### AVAILABLE RECORDS
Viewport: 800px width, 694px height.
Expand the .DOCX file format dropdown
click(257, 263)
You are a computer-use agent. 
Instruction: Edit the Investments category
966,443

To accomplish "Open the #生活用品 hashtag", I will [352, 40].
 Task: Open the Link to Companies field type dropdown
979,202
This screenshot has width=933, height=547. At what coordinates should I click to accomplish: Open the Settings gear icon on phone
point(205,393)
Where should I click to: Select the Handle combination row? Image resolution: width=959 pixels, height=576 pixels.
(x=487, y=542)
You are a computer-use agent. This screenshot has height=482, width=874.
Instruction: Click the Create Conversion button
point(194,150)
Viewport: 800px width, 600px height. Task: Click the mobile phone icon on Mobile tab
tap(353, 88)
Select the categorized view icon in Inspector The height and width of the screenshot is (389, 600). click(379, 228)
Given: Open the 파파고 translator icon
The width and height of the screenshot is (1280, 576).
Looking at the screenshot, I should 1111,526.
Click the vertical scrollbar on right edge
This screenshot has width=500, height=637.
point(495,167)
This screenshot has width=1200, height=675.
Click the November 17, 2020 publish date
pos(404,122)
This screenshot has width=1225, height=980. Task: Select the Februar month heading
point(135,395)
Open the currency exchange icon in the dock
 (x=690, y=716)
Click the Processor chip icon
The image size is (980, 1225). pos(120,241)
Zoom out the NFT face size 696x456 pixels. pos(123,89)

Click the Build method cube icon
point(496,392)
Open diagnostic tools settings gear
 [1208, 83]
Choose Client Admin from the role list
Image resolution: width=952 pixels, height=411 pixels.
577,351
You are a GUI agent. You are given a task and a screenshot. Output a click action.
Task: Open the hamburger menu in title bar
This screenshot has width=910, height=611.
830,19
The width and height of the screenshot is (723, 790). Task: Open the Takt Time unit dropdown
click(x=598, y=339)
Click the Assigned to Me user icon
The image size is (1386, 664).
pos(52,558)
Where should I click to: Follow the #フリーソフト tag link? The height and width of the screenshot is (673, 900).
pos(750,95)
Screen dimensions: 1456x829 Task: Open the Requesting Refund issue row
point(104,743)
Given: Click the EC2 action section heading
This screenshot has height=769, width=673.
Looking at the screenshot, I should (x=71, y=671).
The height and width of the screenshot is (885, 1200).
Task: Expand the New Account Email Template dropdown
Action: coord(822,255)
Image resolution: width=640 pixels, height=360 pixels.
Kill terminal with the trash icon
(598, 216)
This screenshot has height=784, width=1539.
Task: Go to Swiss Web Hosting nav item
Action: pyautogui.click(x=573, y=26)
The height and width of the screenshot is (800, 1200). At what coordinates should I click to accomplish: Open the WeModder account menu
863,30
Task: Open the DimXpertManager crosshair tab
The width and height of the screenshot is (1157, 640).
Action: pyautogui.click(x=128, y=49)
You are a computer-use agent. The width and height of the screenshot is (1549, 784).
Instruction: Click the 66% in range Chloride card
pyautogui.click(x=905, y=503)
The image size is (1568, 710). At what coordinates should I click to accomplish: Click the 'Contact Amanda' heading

### WHAT YOU ARE ASKED TO DO
Show each line of the data that contains the word "menu".

### RESULT FOR THIS TASK
Task: Open the hamburger menu in title bar
The height and width of the screenshot is (800, 1200). At what coordinates should I click to accomplish: Open the WeModder account menu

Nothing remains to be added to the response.